begin

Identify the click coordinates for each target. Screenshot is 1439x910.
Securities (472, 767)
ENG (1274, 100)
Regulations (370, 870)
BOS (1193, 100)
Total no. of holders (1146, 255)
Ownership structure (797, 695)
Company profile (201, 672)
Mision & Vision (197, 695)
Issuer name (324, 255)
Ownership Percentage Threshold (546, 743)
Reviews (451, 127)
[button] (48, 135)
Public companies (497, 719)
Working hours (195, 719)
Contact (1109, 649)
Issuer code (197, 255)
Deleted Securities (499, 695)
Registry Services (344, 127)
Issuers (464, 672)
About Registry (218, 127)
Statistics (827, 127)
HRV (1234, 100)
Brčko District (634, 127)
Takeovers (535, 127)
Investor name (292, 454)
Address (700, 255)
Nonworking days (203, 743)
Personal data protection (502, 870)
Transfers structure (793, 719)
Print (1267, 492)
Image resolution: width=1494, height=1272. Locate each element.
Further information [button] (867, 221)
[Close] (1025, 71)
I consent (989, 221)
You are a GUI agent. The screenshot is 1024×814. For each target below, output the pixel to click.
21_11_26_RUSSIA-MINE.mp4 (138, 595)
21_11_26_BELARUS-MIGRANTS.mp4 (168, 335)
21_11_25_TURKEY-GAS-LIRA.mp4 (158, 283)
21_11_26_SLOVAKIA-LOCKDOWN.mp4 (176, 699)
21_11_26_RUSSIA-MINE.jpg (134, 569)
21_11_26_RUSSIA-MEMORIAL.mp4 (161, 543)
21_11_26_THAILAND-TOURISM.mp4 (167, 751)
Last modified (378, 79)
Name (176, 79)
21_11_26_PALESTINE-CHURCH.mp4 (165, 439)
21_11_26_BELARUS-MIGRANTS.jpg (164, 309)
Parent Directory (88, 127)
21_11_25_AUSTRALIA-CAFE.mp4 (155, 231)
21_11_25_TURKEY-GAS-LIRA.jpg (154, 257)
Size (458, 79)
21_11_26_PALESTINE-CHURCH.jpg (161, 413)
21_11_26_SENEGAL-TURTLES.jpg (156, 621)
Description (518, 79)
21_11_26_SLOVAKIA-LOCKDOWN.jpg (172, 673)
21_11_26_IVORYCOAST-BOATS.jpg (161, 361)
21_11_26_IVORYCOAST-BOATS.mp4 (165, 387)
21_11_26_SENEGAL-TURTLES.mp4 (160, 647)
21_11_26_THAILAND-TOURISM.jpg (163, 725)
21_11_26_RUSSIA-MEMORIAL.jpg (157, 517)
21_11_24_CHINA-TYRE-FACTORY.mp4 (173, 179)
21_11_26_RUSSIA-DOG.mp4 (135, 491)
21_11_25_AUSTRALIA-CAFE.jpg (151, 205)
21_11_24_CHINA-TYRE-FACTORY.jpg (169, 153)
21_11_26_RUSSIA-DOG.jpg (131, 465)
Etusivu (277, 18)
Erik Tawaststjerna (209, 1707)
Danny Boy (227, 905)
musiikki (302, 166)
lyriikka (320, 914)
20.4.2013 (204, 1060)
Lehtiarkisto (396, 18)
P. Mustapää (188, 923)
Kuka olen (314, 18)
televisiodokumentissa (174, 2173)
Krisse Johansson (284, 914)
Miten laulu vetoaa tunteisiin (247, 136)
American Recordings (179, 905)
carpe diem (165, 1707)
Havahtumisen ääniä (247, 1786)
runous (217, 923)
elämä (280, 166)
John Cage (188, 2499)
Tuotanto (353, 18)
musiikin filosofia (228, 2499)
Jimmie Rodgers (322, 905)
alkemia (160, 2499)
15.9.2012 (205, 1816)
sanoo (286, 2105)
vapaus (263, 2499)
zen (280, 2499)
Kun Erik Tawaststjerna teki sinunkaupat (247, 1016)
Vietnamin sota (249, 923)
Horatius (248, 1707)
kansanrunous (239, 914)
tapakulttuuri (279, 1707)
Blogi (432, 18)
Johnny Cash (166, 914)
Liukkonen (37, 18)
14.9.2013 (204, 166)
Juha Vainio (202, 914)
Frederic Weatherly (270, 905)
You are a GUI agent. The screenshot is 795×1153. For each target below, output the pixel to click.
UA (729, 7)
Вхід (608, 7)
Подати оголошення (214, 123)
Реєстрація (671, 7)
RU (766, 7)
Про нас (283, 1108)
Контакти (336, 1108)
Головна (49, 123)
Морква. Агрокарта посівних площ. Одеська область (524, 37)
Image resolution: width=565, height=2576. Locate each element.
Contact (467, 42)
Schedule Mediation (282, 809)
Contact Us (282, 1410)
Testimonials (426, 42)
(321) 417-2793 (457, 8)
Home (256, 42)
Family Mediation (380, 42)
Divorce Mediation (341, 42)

end

_TASK DETAILS_: Update the listing from its first line through the line containing "Print (1267, 492)", both included, by changing every "Ownership" to "Shareholding" and leaving all else unchanged. Give only those lines.

_CORRECT ANSWER_:
Identify the click coordinates for each target. Screenshot is 1439x910.
Securities (472, 767)
ENG (1274, 100)
Regulations (370, 870)
BOS (1193, 100)
Total no. of holders (1146, 255)
Shareholding structure (797, 695)
Company profile (201, 672)
Mision & Vision (197, 695)
Issuer name (324, 255)
Shareholding Percentage Threshold (546, 743)
Reviews (451, 127)
[button] (48, 135)
Public companies (497, 719)
Working hours (195, 719)
Contact (1109, 649)
Issuer code (197, 255)
Deleted Securities (499, 695)
Registry Services (344, 127)
Issuers (464, 672)
About Registry (218, 127)
Statistics (827, 127)
HRV (1234, 100)
Brčko District (634, 127)
Takeovers (535, 127)
Investor name (292, 454)
Address (700, 255)
Nonworking days (203, 743)
Personal data protection (502, 870)
Transfers structure (793, 719)
Print (1267, 492)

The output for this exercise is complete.